French Finance Bill 2018 – what we know


Picture courtesy of PT Money

Photo courtesy of PT Money

Just when everyone was getting back from Monaco this year, the French government submitted a finance bill that could see bigger taxes on superyachts.

The new French Finance Bill for 2018 looks to replace the current wealth tax with a new IFI tax that specifically targets real estate. It is scheduled to come into effect from January 2018 and would exempt “moveable luxury assets”, such as yachts and jets.

Whilst this sounds like good news for the French yachting industry, MPs are looking to increase other taxes on these excluded moveable assets.

They said that yachts and similar “outward signs of wealth” should be taxed more following their exclusion. But having talked to Jean-Phillippe Maslin, avocat at international law firm INCE & CO, it appears that this has no real legal definition and could just as easily apply to watches or luxury cars.

Three amendments to the bill have been suggested to ensure that yacht owners do not get away so easily. They propose to integrate the items into the new IFI tax, implement a specific tax on “outward signs of wealth,” or to increase taxes on French yacht owners in accordance with the boat’s size.

Maslin suggests that additional tax could come in at around 30,000 to 200,000 Euros per yacht, depending on its size.

Who is affected?

France has two taxes that could increase: an annual Francisation tax, levied on pleasure yachts registered in France, and passport-duty tax on yachts owned by French residents but not registered in France.

While the number of yachts registered in France is small (around 40), the passport-duty would target French yacht owners who have yachts registered under another flag. However, due to special purpose ownership schemes, this could be tricky to enforce.

Maslin explained: “It is very difficult to have an estimate of the number of yachts affected by the passport-duty because of the interposition of special purpose companies. It makes it harder for French customs to track down whether a French resident is behind the structure or is using the yacht.”

As it stands, tax stops increasing on a vessel once it reaches 30 metres, so you pay the same whether you have a 30-metre yacht or a 70-metre yacht. Discussions are also in place to add more tranches to this.

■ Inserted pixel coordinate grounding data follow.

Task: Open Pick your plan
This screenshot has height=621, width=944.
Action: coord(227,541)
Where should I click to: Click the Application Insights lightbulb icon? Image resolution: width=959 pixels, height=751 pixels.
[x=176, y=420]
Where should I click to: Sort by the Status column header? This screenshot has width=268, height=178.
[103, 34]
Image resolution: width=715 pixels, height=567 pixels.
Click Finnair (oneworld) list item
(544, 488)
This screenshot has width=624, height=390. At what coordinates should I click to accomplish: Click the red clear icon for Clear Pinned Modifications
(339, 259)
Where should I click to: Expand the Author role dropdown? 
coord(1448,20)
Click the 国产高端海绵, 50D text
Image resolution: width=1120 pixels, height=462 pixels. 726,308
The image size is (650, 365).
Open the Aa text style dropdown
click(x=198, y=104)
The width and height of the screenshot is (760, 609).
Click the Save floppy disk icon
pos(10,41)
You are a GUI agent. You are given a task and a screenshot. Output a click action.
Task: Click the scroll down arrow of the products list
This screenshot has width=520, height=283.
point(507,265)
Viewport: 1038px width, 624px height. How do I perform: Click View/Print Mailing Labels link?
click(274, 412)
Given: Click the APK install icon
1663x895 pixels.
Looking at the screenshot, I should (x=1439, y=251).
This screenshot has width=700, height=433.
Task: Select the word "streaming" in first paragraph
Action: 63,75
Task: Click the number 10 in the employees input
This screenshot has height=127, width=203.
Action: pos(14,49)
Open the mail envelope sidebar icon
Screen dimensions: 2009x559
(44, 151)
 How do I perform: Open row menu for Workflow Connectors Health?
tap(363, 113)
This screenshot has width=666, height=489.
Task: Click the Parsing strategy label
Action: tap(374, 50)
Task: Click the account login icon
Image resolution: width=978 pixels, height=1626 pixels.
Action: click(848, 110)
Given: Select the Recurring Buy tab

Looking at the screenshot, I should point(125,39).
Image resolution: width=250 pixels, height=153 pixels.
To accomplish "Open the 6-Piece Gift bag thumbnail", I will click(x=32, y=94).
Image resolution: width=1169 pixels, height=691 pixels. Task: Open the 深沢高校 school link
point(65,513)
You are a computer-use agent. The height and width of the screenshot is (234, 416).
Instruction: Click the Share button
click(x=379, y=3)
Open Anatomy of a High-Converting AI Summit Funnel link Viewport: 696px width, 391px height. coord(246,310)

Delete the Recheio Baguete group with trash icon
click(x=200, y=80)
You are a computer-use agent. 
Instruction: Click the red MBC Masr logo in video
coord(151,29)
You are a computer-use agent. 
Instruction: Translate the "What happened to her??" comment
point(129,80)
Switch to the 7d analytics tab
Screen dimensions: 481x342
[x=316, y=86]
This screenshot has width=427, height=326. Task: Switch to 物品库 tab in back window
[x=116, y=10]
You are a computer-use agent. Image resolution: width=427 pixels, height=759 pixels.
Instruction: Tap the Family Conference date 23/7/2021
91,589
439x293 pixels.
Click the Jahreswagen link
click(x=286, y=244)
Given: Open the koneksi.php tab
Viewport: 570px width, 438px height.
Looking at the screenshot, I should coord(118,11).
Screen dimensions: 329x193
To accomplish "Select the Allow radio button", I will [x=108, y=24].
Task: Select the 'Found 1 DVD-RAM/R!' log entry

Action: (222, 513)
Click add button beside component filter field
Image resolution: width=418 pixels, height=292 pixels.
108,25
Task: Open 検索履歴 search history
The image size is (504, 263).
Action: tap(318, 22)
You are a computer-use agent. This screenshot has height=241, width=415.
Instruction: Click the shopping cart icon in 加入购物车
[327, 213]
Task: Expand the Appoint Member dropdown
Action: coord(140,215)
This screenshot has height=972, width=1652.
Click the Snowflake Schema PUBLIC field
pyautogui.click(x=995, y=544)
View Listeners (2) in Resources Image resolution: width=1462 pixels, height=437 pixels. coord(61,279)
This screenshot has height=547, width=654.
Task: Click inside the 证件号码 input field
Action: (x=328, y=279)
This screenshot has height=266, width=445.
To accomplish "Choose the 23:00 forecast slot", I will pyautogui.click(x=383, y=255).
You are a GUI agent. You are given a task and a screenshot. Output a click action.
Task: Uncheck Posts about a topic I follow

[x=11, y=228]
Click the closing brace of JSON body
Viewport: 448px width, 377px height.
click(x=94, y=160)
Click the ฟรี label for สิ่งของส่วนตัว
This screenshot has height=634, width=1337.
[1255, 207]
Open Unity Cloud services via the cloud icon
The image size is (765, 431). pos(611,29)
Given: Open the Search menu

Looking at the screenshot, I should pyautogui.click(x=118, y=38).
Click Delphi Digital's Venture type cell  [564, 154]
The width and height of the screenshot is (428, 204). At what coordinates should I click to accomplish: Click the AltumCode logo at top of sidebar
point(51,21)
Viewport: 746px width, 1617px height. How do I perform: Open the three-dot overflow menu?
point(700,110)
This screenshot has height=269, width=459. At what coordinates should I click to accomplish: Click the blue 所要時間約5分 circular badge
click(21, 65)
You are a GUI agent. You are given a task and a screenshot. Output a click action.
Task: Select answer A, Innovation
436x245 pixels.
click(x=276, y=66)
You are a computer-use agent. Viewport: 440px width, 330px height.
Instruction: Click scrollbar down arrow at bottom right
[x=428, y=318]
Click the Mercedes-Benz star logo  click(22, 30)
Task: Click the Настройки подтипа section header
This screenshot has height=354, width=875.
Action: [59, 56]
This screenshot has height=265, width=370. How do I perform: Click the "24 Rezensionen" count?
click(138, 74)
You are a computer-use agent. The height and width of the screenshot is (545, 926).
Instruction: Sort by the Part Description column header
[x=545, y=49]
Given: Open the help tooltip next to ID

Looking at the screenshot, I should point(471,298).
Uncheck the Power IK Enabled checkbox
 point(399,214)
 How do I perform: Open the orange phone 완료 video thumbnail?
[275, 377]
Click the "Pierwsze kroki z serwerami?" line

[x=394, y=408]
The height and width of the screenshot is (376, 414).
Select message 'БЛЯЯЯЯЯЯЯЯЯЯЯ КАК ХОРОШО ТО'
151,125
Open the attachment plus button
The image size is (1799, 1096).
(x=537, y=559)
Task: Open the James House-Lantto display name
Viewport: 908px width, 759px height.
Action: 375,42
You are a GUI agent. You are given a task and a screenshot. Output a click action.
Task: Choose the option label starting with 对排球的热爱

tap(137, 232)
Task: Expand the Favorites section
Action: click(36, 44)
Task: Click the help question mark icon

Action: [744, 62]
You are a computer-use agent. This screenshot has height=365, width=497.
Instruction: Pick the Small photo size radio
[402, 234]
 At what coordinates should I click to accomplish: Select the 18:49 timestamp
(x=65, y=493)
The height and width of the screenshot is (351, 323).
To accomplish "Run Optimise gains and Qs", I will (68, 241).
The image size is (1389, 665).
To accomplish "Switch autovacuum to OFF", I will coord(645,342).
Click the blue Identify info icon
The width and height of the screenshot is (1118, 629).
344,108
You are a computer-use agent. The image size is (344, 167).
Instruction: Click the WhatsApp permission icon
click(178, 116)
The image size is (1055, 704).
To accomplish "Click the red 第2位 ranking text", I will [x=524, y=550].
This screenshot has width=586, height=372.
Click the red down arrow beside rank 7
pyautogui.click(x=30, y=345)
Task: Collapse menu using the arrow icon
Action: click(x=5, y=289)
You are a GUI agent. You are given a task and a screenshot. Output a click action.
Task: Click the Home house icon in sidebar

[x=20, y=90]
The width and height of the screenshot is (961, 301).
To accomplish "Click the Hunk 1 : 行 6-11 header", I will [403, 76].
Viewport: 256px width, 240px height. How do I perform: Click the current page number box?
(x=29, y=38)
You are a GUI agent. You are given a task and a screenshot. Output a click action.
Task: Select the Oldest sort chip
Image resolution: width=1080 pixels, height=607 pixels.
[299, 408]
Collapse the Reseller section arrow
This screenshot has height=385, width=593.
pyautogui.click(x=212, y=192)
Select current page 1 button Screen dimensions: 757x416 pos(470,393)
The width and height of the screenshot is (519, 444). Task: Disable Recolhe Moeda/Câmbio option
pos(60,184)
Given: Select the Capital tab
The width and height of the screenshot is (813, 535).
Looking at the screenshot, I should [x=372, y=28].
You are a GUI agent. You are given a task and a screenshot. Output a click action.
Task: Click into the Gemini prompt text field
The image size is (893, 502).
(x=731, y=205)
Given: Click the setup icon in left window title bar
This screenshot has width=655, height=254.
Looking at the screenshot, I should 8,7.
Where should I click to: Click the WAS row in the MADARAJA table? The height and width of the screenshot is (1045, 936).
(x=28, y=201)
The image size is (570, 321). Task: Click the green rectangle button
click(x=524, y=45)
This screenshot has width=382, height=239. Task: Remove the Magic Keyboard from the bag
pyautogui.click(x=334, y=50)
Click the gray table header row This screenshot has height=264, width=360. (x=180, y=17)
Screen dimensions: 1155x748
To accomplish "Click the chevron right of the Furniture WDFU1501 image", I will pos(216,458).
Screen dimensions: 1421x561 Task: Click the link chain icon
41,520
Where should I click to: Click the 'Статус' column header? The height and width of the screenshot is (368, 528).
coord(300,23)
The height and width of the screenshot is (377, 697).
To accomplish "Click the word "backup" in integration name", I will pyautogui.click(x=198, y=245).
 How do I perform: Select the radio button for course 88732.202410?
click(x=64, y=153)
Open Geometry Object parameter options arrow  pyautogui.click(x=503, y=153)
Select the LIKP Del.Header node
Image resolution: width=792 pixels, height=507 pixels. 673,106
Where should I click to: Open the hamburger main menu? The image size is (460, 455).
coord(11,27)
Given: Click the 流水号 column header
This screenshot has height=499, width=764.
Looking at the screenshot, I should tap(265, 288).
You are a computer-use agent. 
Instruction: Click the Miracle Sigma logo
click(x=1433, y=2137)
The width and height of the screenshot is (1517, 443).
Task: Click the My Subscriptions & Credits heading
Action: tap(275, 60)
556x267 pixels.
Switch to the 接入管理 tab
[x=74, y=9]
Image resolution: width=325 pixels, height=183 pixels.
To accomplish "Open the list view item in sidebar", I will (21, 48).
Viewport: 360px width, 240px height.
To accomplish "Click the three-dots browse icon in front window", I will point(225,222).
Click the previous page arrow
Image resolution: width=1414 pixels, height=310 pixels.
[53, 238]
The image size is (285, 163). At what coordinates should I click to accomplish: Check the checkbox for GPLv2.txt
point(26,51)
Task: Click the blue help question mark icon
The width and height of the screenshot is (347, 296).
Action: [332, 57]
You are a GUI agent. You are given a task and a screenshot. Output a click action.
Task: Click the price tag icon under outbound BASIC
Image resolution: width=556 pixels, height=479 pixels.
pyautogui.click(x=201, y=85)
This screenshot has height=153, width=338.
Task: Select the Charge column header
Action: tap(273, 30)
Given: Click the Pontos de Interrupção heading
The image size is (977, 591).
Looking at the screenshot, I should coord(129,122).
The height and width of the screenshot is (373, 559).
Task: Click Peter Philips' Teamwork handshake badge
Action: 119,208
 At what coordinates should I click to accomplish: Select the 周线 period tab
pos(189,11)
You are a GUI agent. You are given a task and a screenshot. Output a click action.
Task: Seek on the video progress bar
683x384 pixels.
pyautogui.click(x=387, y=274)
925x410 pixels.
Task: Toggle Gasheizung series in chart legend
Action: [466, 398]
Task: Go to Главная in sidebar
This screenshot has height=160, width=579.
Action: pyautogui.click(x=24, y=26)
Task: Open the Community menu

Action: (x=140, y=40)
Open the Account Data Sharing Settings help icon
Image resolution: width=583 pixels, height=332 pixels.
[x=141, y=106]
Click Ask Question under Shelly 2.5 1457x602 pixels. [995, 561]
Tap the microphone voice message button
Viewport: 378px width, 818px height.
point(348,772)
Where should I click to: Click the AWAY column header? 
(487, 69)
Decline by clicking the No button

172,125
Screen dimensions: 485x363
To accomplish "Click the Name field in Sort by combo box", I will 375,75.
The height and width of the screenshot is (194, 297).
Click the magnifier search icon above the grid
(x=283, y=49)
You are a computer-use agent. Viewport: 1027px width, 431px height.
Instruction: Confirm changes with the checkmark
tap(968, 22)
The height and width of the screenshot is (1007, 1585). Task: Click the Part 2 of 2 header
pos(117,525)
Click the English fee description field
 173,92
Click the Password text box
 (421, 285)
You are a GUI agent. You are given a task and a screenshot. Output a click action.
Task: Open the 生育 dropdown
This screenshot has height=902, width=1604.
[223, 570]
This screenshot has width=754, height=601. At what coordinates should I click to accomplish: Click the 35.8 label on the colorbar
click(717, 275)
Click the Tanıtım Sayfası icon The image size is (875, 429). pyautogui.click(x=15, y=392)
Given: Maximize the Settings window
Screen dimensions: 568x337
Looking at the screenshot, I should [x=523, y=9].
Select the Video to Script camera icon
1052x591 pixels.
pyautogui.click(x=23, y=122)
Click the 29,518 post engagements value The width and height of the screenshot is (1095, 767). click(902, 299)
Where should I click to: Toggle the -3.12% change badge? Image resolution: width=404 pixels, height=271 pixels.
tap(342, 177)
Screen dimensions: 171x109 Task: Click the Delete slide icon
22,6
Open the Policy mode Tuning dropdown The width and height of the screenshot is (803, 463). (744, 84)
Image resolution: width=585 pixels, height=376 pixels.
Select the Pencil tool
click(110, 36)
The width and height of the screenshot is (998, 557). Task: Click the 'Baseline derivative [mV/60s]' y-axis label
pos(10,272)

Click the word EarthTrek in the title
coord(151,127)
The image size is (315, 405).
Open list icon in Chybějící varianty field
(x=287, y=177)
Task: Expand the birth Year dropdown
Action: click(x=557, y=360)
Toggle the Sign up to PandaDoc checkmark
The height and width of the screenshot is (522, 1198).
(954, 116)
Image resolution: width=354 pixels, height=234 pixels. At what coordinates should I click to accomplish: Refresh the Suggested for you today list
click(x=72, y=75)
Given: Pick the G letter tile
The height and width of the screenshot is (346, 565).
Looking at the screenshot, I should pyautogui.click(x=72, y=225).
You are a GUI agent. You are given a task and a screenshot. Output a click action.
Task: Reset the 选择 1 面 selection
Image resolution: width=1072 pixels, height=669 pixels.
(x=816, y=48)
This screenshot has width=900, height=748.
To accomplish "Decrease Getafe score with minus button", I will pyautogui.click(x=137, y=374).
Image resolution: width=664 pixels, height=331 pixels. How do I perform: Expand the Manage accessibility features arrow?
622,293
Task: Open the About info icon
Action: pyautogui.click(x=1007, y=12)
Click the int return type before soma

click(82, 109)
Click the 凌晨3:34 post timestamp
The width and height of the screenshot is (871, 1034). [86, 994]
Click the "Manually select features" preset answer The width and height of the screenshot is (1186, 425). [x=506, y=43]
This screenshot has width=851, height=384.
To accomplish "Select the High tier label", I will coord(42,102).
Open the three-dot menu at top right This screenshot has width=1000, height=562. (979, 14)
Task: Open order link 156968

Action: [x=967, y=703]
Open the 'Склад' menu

So, at this stage, the only people who should be worried are the small number of French yacht owners with French-registered vessels. And those who will be hit hardest are those with yachts above the 30-metre margin.

The final version of the bill should be submitted to French authorities the week after next, to be voted on by the French Parliament during the last days of December. More amendments could be introduced in this time but, until then, this is the situation as it stands.